NUMBER SIX.
'Weak and irresolute is man.' I record a fault of human nature, as well as my own. I resolved and re-resolved, and am the same. Do I not blush while recording this weakness? Alas! I am dead to feeling, as it regards my fellows. I have no communion with the world, now. I pass by, unnoticed and unknown. Still, I have a love for mankind; and I make these confessions, hoping they may prove of use to others. I daily see others in the same predicament as myself, or, if not so far advanced, yet pursuing a course which will inevitably lead them where I now am. Yes! where I am; and what is that state? Solitariness, apathy, disgust, fretfulness, heart-ache; the absence of all the gentle sympathies of life; the death of all domestic affection; the familiarity of the vulgar and low-bred; the sneer of the foolish prosperous man; the contempt of the small thriving gleaner; the neglect of the busy, and the pity of the good. Oh! yes! one comfort yet remains; the prayers of the pious and truly religious.
But to my story. As hope began to fade from the heart of my dear Alice; as she saw I was beyond the influence of her prayers and entreaties; as she began to be acquainted with the real state of my habits; as she began to see, that not even my love for her availed any thing she began to despair. She had involved herself too deeply to retract. Her feelings had acquired the habit of loving me; and indeed, though an idle young man, I do not think it strange that such devotion and tenderness as I sometimes really felt and bestowed upon her, should have awakened some return.
I was well-bred, had a good person, could sing passably well, by myself, write good poetry, and was passionate and hot in my evidences of affection. I was an enthusiast, and women like decided tastes. They feel an assurance, a confidence in your good, quiet, smooth-faced, unexcitable, sensible man, if he be young, especially; but they love life and animation, even though it lead to slight errors.
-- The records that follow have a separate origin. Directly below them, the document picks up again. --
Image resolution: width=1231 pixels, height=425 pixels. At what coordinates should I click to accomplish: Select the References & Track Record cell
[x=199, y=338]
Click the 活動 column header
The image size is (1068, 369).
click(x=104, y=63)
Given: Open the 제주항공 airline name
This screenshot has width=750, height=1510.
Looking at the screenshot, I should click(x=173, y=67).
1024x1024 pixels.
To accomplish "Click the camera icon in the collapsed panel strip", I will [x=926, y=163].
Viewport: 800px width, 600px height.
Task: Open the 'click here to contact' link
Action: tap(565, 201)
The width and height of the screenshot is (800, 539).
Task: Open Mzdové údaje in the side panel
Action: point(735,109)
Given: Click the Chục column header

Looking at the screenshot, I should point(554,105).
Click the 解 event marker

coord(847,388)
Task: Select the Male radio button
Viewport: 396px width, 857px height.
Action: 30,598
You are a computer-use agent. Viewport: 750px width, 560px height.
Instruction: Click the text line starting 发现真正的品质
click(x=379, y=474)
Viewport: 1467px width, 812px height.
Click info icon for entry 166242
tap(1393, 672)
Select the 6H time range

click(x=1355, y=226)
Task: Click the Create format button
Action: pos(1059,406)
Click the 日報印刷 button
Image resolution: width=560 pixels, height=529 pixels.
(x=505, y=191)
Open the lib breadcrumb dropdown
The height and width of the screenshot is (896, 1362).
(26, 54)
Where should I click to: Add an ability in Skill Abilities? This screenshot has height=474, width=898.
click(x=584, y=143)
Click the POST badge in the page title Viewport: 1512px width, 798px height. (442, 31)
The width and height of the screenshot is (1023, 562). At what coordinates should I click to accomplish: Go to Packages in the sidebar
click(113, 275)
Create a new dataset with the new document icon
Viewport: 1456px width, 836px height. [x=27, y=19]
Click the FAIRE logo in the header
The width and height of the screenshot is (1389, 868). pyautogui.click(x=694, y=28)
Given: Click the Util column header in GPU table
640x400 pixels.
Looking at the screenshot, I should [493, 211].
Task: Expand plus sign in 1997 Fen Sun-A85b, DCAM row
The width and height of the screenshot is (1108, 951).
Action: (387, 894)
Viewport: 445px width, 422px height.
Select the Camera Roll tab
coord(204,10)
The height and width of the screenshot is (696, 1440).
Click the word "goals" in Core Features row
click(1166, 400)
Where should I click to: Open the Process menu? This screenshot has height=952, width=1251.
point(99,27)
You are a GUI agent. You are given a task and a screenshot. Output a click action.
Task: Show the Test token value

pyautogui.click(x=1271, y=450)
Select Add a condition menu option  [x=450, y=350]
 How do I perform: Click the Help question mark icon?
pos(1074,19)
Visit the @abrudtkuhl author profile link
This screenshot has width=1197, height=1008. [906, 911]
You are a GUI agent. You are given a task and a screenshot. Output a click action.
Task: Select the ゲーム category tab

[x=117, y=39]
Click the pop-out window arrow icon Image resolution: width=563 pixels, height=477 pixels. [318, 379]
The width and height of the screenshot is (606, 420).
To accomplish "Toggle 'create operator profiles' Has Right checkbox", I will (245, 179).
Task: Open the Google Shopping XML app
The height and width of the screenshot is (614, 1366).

Women know the difficulty of restraining the feelings within the bounds of propriety; they are most open to impressions; the real creatures of feeling, they love feeling in others. They have many struggles with what they wish, and what they ought to do. They estimate in men the ardor of the temptation, as an offset to the fault. Hence they are forgiving.
Women are obliged to keep a constant guard over themselves. They know their own weakness, and self-protection arms them to the task. Many a high-souled woman knows this. When you do find a well-disciplined character in the female form, what a noble one it is! The labor of the undertaking, the education of self-control, has made her great. She is a whole host. Look at her influence in society; see the majesty of her deportment, the easy assurance of her countenance. How common men quail before her! What respect and attention she exacts from the titled profligate, and the talented vicious! She is all that is exalted on earth. There is no beauty to compare with such beauty; no wealth with such charms. She is the nicest workmanship of God; and in her dwells a soul that scatters blessings around her. 'The heart of her husband delighteth in her, and he has no need of spoil.'
Reader, if you are a father, and have seen the son of your hopes, the inheritor of your name, the bearer of your form and features, gradually falling a victim to low vices; if you are a mother, and can trace, in those features now bloated with excess, and in that eye now dimmed with sensuality, the semblance to the babe that drew its earliest food from your pure bosom, and remember that eye upturned to your face as the innocent lay cradled in your arms; if you are a sister, and mourn the ruin of your bed-fellow; or a brother, and seen your playmate in prison, you may form some notion of what the emotions of a fond heart are, when it beholds its stay gone, its prospects blighted, and its love thrown away upon an unworthy object. No! not altogether unworthy, but with just enough of good to keep alive the love, while it mocks all efforts to draw consolation, to answer the chord in her own bosom.
Love wishes its object to be perfect. None can or must compare with its choice. How fondly does woman cheat herself, if she can, into the belief that her choice is fortunate beyond human fortune! I weep—even I, who have not wept for years for my own misfortunes—I weep, as I recall the memory of the tears she shed over my irrevocable ruin. She did know my character, at last, and she predicted, even in spite of her love, all that has happened.
Shall I record that these tears were not a source of pain to me then? They satisfied my vanity. I always reserved reformation to myself, and thought she was mistaken; and these scalding tears, as they coursed down her cheeks, told me that I was beloved. Not even the misery of the object of my affection could prevent a triumph that I had over her—her, the sought-for by many—that I was preferred among a multitude. Is this nature? Was I hard-hearted? Would not any one feel the same? Let the reader examine his own heart, and answer.
CHAPTER XIII.
At this time, and in this very village, there lived a gentleman, in the truest sense of the term, by the name of Edward Lang. He was a man of high family, of aristocratic notions, and thought literature the chief object worthy of pursuit. At the time I saw him, he bore the ills of poverty, the burden of a broken heart, and disappointed hopes. He possessed a well-stored mind, unwearied benevolence, and a Tremaine-like refinement. He had, in the early part of his life, encumbered a large fortune with debts of extravagance, idleness, and folly; and at a subsequent period, lost the remainder in scheming; for he thought that his prëeminence in literature gave him prëeminence in every thing.